TEXT FOR ANALYSIS:
I want to apply a condition to different columns (specified in a vector) of a data frame.
For example if I have
trial_m <- as.data.frame(cbind(c(0,1,1), c(0, 1, 0), c(0, 1, 1), c(0, 1, 0)))
aux_v <- c("V1","V2","V3")
I would like to know where in trial_m
all of the values are 1
for each of the rows.
I know I can do this:
trial_m[, aux_v[1]] == 1 & trial_m[, aux_v[2]] == 1 & trial_m[, aux_v[3]] == 1
But aux_v
can have a different lengths, for example aux_v = c("V1")
. How can I apply a condition to all columns specified in the aux_v
vector without typing all the conditions as above (the condition will be the same for all of the elements of the vector, to be equal 1)?
CodePudding user response:
We can use if_all
library(dplyr)
trial_m %>%
filter(if_all(all_of(aux_v), ~ .x == 1))
-output
V1 V2 V3 V4
1 1 1 1 1
CodePudding user response:
Maybe with data.table
in two steps.
library(data.table)
setDT(trial_m)
temp <- trial_m[, lapply(.SD, function(x) x == 1), .SDcols = aux_v]
temp <- rowSums(temp) == nrow(temp)
temp
[1] FALSE TRUE FALSE
CodePudding user response:
I'm not sure what your expected output would be, but to check the conditions in your sample (all values for a row == 1 across variable number of columns), you could try:
trial_m <- as.data.frame(cbind(c(0,1,1), c(0, 1, 0), c(0, 1, 1), c(0, 1, 0)))
aux_v <- c("V1","V2","V3")
apply(trial_m[aux_v], 1, function(x) all(x == 1))
#[1] FALSE TRUE FALSE
# change to only one column
aux_v <- c("V1")
apply(trial_m[aux_v], 1, function(x) all(x == 1))
#[1] FALSE TRUE TRUE
If you wanted to create a column that would be included in the dataset, and name the column the variables included:
# cols 1 and 3
aux_v <- c("V1","V3")
trial_m[,paste0(paste(aux_v, collapse = "_"), "_check")] <- apply(trial_m[aux_v],1, function(x) all(x == 1))
# V1 V2 V3 V4 V1_V3_check
#1 0 0 0 0 FALSE
#2 1 1 1 1 TRUE
#3 1 0 1 0 TRUE

REQUIRED ACTION: Copy word for word the part of the R thread above that begins at the words "I would like" and stops after "be equal 1)?".

SOURCE MATERIAL:
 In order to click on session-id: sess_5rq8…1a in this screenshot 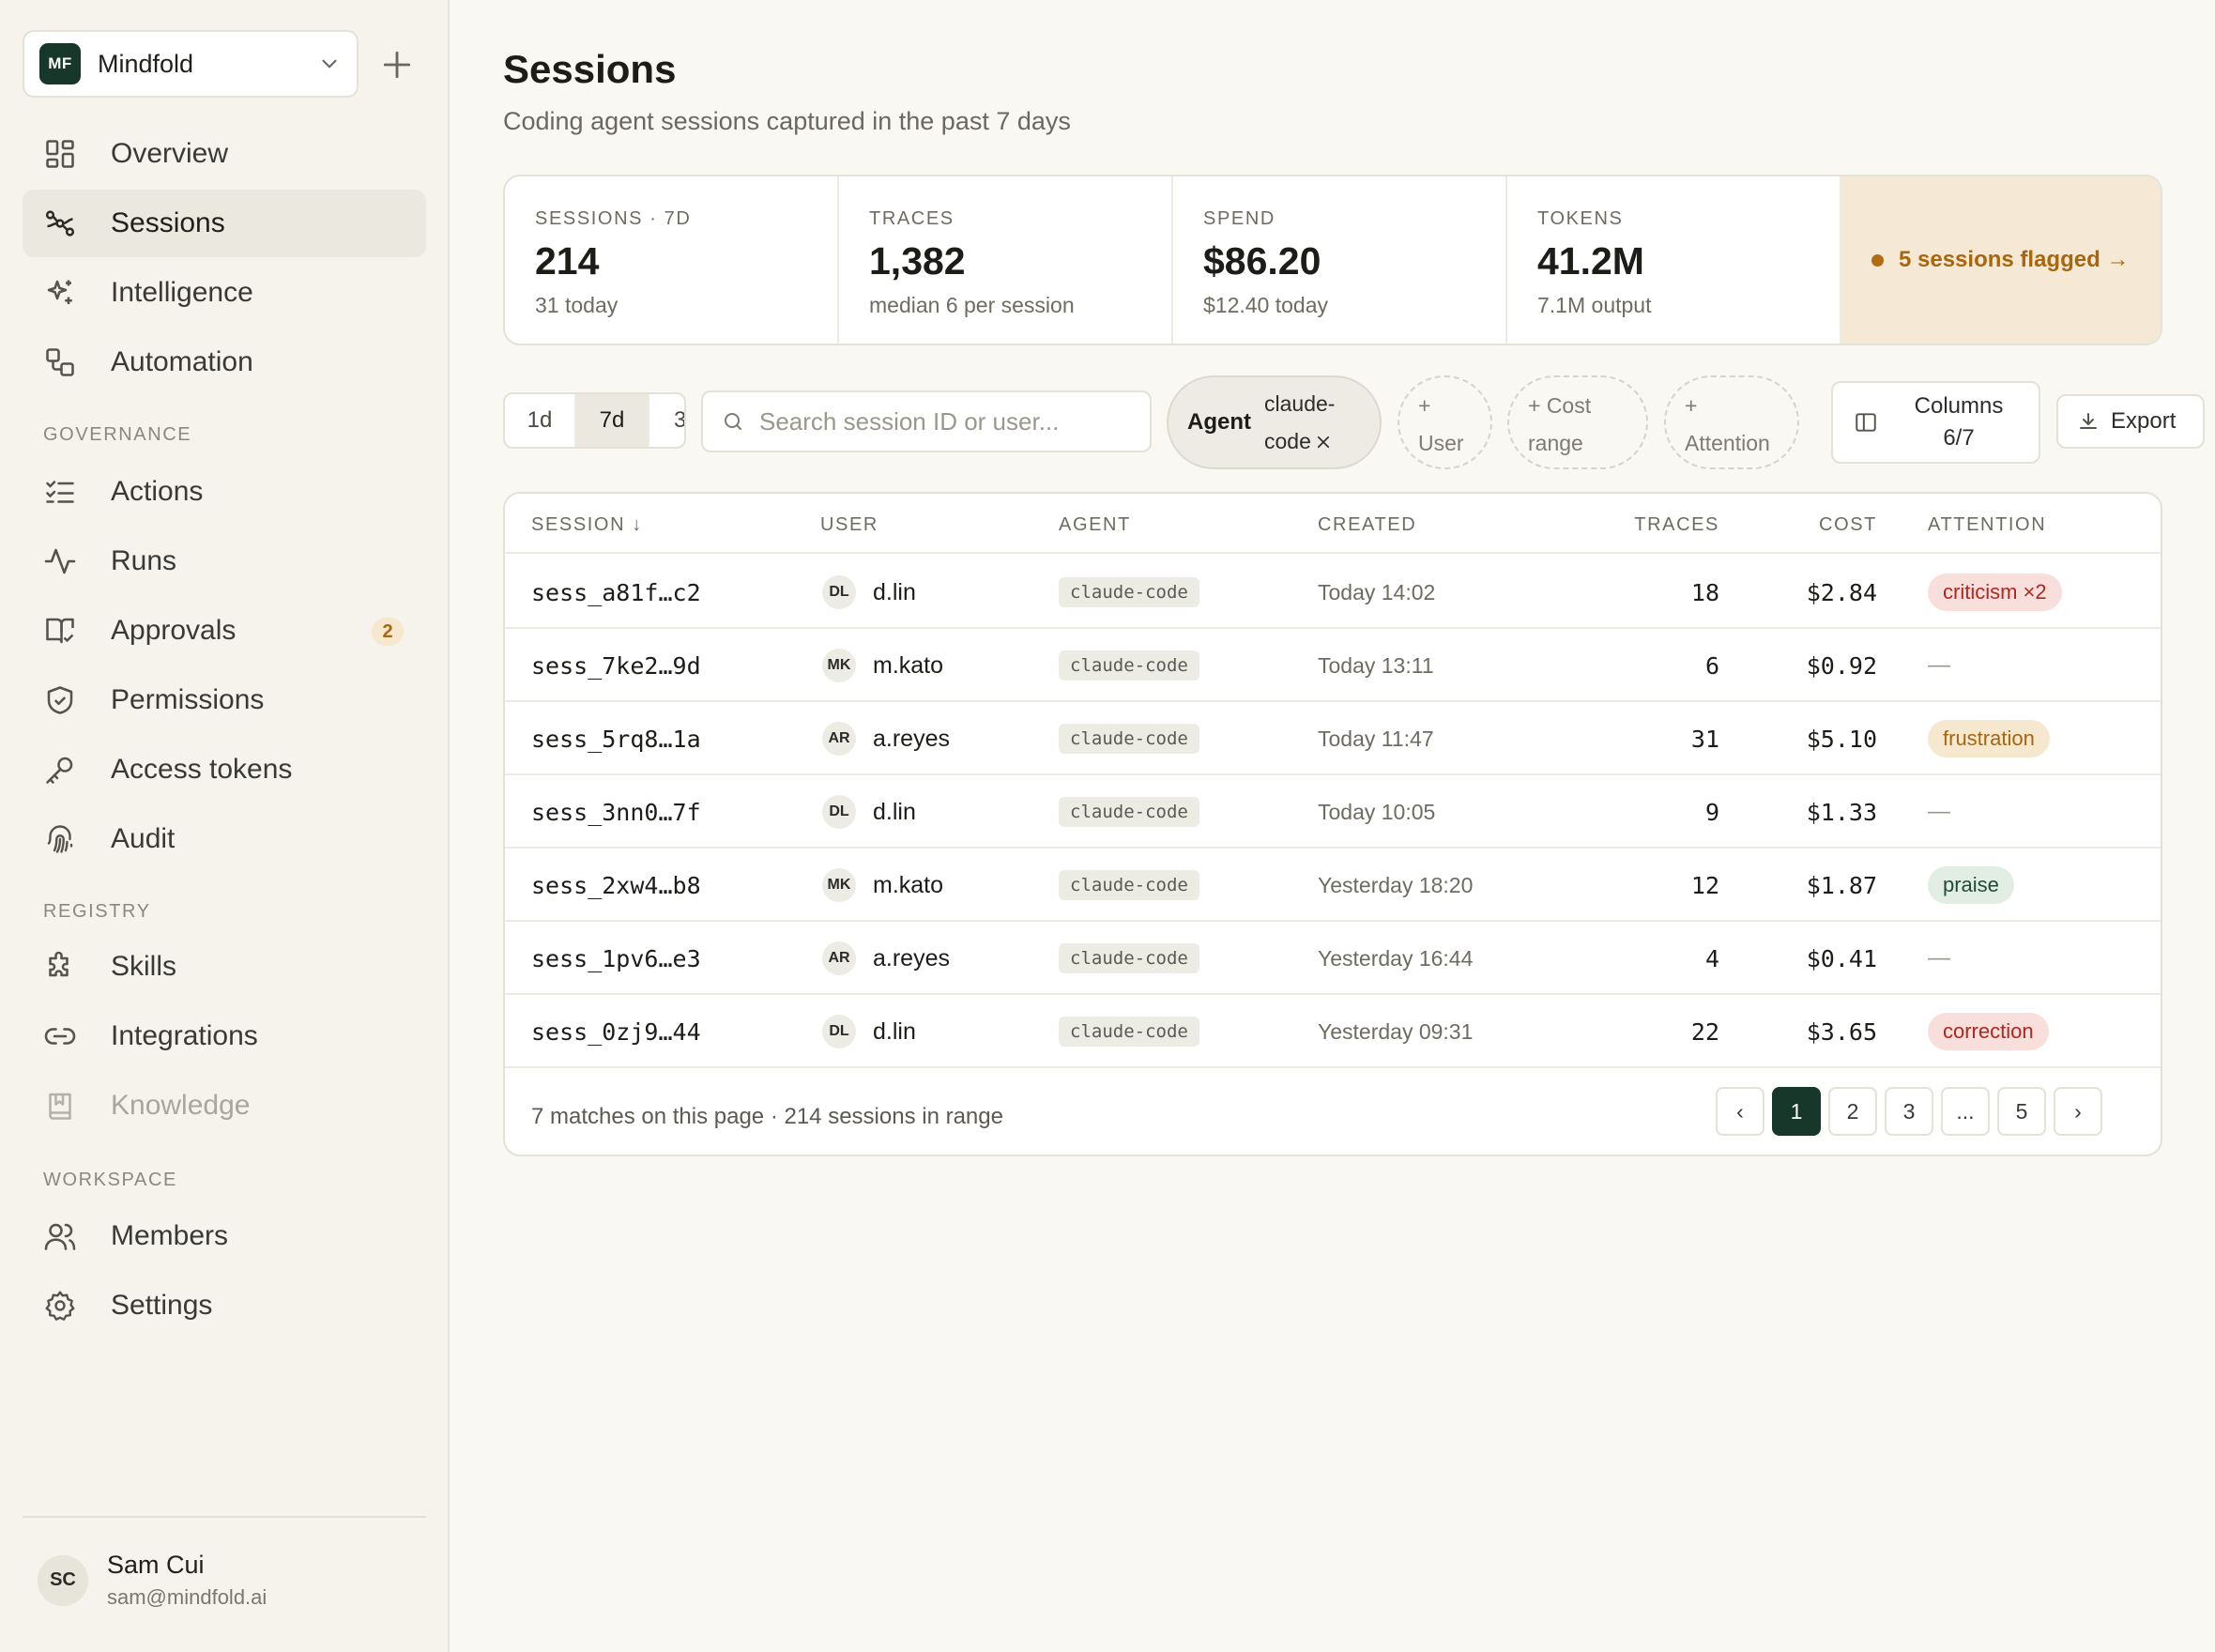, I will do `click(616, 738)`.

COMPLETED EXERCISE:
I would like to know where in trial_m
all of the values are 1
for each of the rows.
I know I can do this:
trial_m[, aux_v[1]] == 1 & trial_m[, aux_v[2]] == 1 & trial_m[, aux_v[3]] == 1
But aux_v
can have a different lengths, for example aux_v = c("V1")
. How can I apply a condition to all columns specified in the aux_v
vector without typing all the conditions as above (the condition will be the same for all of the elements of the vector, to be equal 1)?